Old man Humphry out playing with his sprinkled after breakfast


----------



## Torty Mom (Jul 4, 2011)

OH MY GOsh that is soooo cute!!! It's already 90F here in Bakersfield, are you cooking too?


----------



## dmarcus (Jul 4, 2011)

That is cool, he is definitely beating the heat..


----------



## Missy (Jul 4, 2011)

Cute pic, and your tort is so smooth


----------



## kimber_lee_314 (Jul 4, 2011)

Ha ha!

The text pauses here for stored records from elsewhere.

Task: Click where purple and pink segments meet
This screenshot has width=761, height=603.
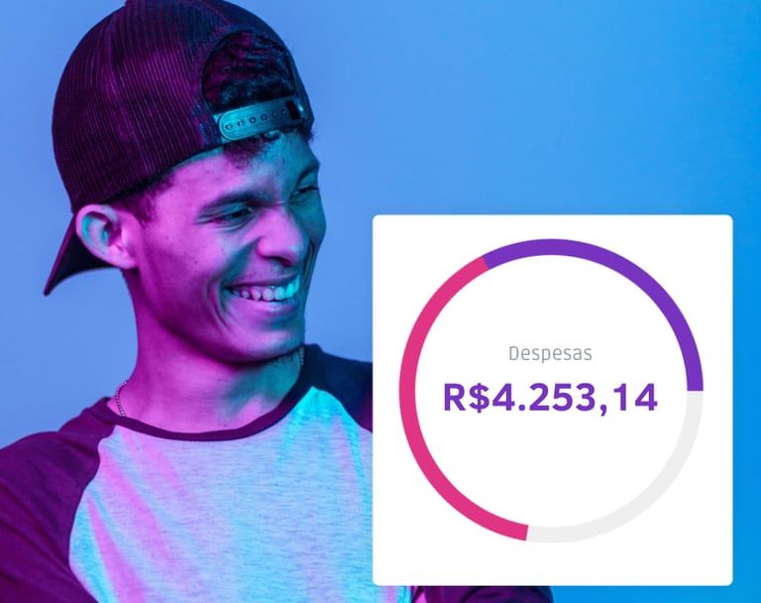Action: point(485,263)
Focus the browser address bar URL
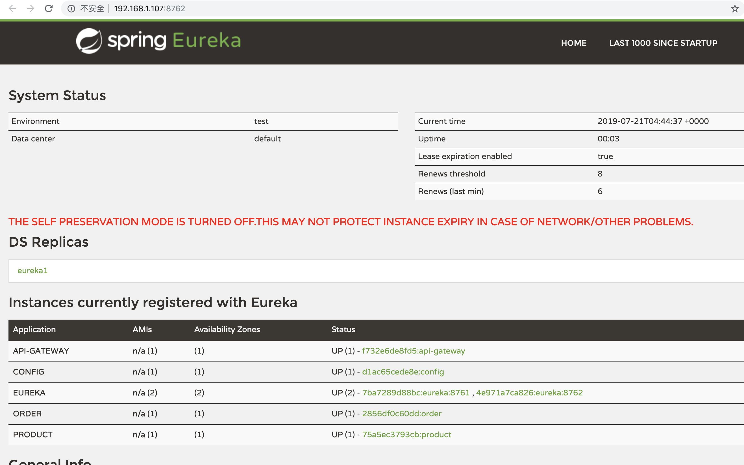Viewport: 744px width, 465px height. [150, 9]
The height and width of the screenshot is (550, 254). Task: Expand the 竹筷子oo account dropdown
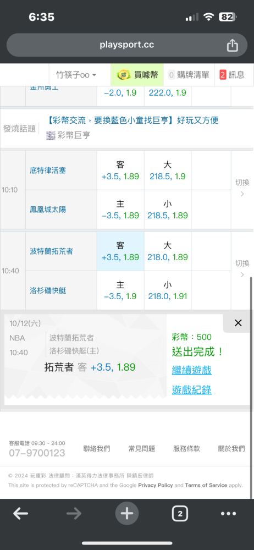click(76, 75)

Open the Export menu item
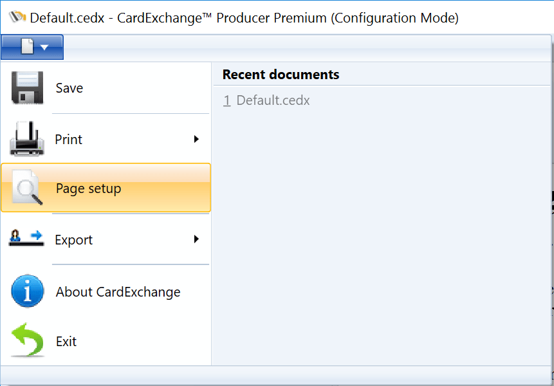point(74,240)
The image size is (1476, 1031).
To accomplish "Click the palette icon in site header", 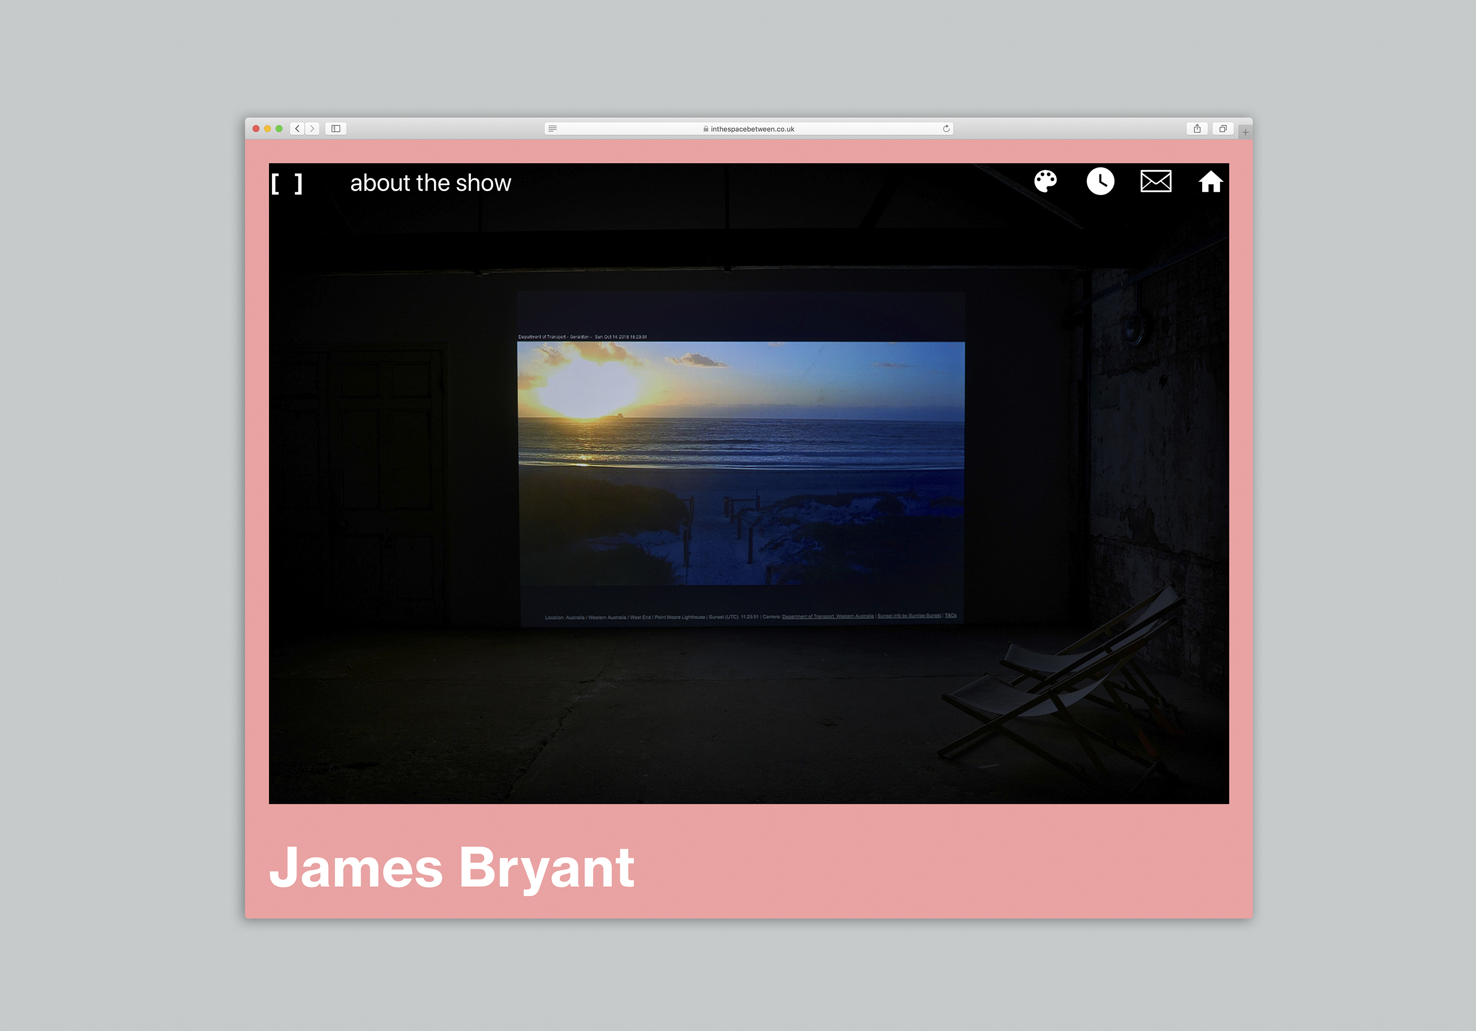I will (1045, 181).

Mine were doing the same thing yesterday ... they love the sound of the water.


----------



## ascott (Jul 4, 2011)

Hi Torty mom...yup it was already 92ish when I took the pic (according to the thermo on the porch  ) and thanks I know he is a grown male but I still tell him he is cute ..

Hi Delano, he recently had an abscess cleared, before that he had a mellow groovy kinda persona...he is still a groovy dude but he acts so much more CDT now that he is healed...

Hi Missy, I am sure Humphry would say thank you on both comments... 

Hi Kimber, it is funny, if it is blazing hot out and I turn the hose on and start spraying their yard space...they just rise out of the ground and appear...very fun for certain...


----------



## Fernando (Jul 4, 2011)

"woohooooo!"


----------



## 68merc (Jul 5, 2011)

I don't see a picture


----------



## ascott (Jul 5, 2011)

Sorry about the missing pic 68merc....I have reattached it here...I found the spot where u can delete attachments...so I deleted most...did not realize it pulled the pic from the post....dohhhhh


----------



## Carol S (Jul 5, 2011)

ascott said:


> Sorry about the missing pic 68merc....I have reattached it here...I found the spot where u can delete attachments...so I deleted most...did not realize it pulled the pic from the post....dohhhhh



Hi: 

Cute picture. He seems to be really enjoying himself. What kind of tortoise is he?

Carol


----------



## Candy (Jul 5, 2011)

That is too cute! I'm going to have to try that one with mine.


----------



## Torty Mom (Jul 5, 2011)

Carol, he is a CDT = California Desert Tortoise. And a handsome one at that!


----------



## ascott (Jul 5, 2011)

Thanks Torty Mom....this old guy has poor eyesight, he came that way  

I have a pink sprinkler head and a yellow spinning one...now he will walk right up to the sprinkler and start biting at it...he will then walk over the sprinkler head and like stand there flooding the ground out....it is very silly. 

I truly believe at first glance he thinks he can eat it (pink or yellow flowers) then it seems like he realizes , "oh its water, cool too" (I know that is not what he is saying, but I humanized it up a bit for descriptives based on his actions)...

He use to hang out where I use to work, I had an office that had a door out to a patio/courtyard...so I had safeguarded a sunny and shady spot on the patio, well on one of my bookshelves at near ground level I had a book "computers for dummies" and the book had bright yellow on it...I came into my office to find him trying to strike and eat the yellow part of the book....LOL ..like I said his eyesight has a bit to be desired...this is why I let him stay out in his yard all day, but back in his sleeping digs for the night..I don't trust the nightcrawlers that come out..he would never see danger coming...so he sprawls out and goes to sleep when he retires to his sleeping box each night


----------